C’était un moment impressionnant. Un mélange confus de bruits descendait sur nous de l’ouverture ronde en haut de la loge, d’où les mats du tipi dépassaient : des voix étranges hurlaient dans un vacarme sauvage couvrant les gémissements du vent, accompagnés de vibrations et du tintement d’objets inconnus ; puis une secousse soudaine ébranlait toute la loge, les flammes vacillaient, et le chaman poussait un hurlement terrible…et puis…
Il disparaissait de nos yeux pourtant fixés sur lui…
Et au même instant, on l’entendait appeler à l’aide. Et en regardant dans la direction de la voix, nous l’apercevions accroché par un pied d’une façon précaire au sommet de la tente, nu comme au jour de sa naissance. La seule chose qui l’empêchait de tomber, et de se rompre le cou, était son pied qui semblait pris entre la peau couvrant la tente et l’une des perches inclinées qui la supportait.
« Kokenaytukiehpewow. Dépêchez-vous », hurlait-il frénétiquement. Comme il se balançait au sommet de la tente, les hommes se ruaient avec de longues perches pour le tirer de sa dangereuse position, et éviter qu’il tombe et se tue.

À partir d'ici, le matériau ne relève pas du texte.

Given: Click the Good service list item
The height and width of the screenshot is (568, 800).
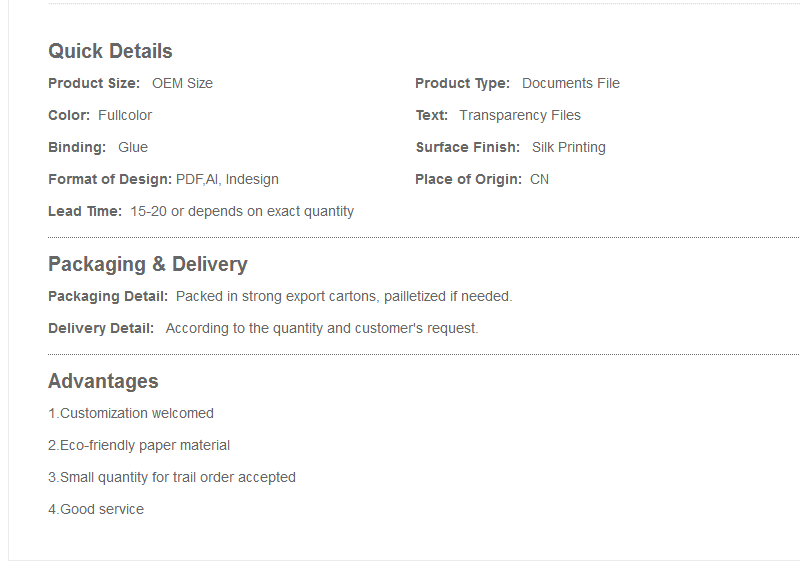Looking at the screenshot, I should (x=96, y=509).
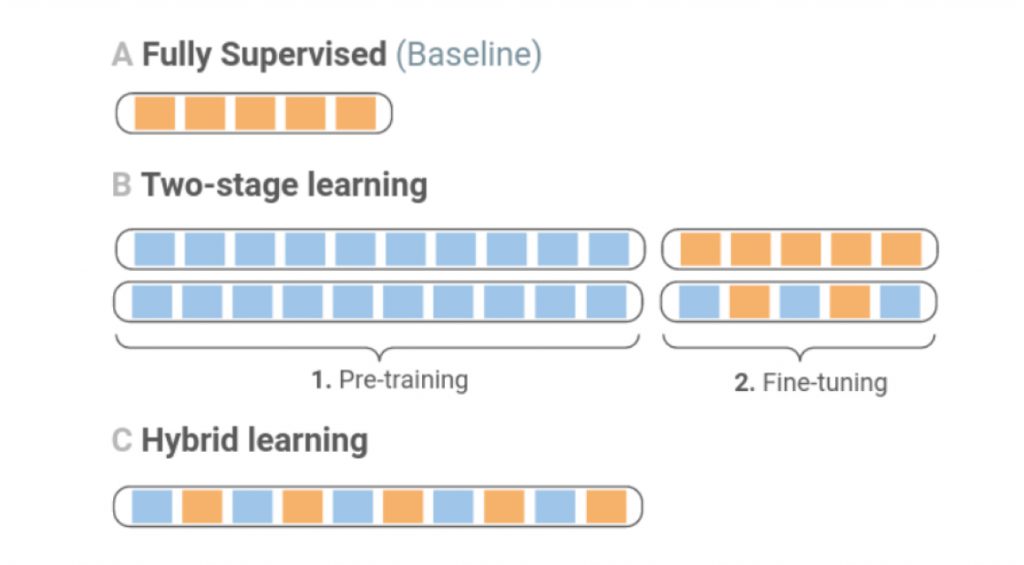1024x565 pixels.
Task: Click the "Fully Supervised" heading text
Action: coord(264,54)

Comment était-il arrivé là ? Personne ne l’a su. Il disait que les Esprits l’y avaient laissé en s’en allant. Mais le plus grand mystère pour nous, les jeunes, était la façon dont il avait pu se dépouiller de tout ce qui le liait si solidement.
J’ai assisté à d’autres faits surprenants, réalisés par des chamans d’antan, qui ont aujourd’hui disparu et emporté avec eux leur dangereux savoir. Je les ai vu envoyer des messages allant jusqu’à des nombreux milles, simplement en se retirant dans leur tente, s’asseyant et pensant au message destiné à l’autre camp. Même à cette époque, il n’y avait que très peu de vieux Indiens capables de « recevoir » ces messages.
Je les ai vus guérir des mourants, et prévoir avec certitude des événements futurs.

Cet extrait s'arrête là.